Otherwise, smart pointer types are becoming standard: std::unique_ptr, std::shared_ptr and std::weak_ptr have their use.
Smart pointers are for storing objects according to certain resource management semantics. You can pretty much always extract a bare pointer from them.
Methods should therefore in general expect bare pointers, or specific kinds of smart pointers in case they need to. For instance, you can pass a shared_ptr by const reference in order to store a shared handle to an object.
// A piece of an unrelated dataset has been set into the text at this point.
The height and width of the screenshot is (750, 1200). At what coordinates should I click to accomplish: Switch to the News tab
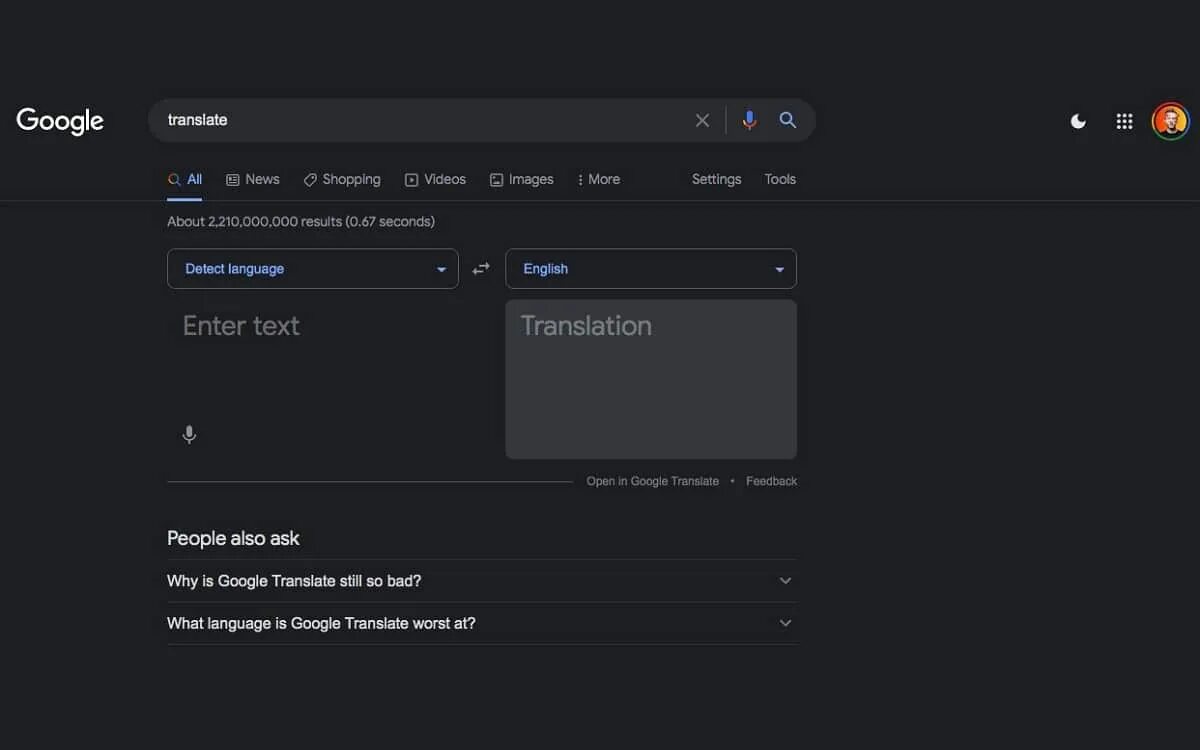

To this goal, you can add typedefs:
struct MyClass
{
typedef std::shared_ptr<MyClass> Handle;
static Handle CreateHandle(...);
...
private:
Handle internalHandle;
void setHandle(const MyClass::Handle& h);
};
and do
void MyClass::setHandle(const MyClass::Handle& h)
{
this->internalHandle = h;
}
When this happens and you change your
pointer type you have to either go and
change a whole bunch of you method
signatures to take the new pointer
type, or at each call site you have to
convert between pointer types. You
also have a problem if you have the
same function but want it to take
multiple pointer types.
I am wondering if there already exists
a generic way to deal with, i.e. write
methods that are agnostic of the
pointer type you pass to it?
You almost answered your own question.
A smart-pointer should be present in function signatures only if ownership of an object is being transferred. If a function does not take ownership of an object, it should accept it by plain pointer or reference. Only functions that need to own an object or extend its lifetime should accept it by smart pointer.
Answering my own question so it doesn't appear in the unanswered list. Basically none of the other answers found what I considered to be a serious flaw in my idea. Props to #Alexandre C. for understanding what I was trying to do.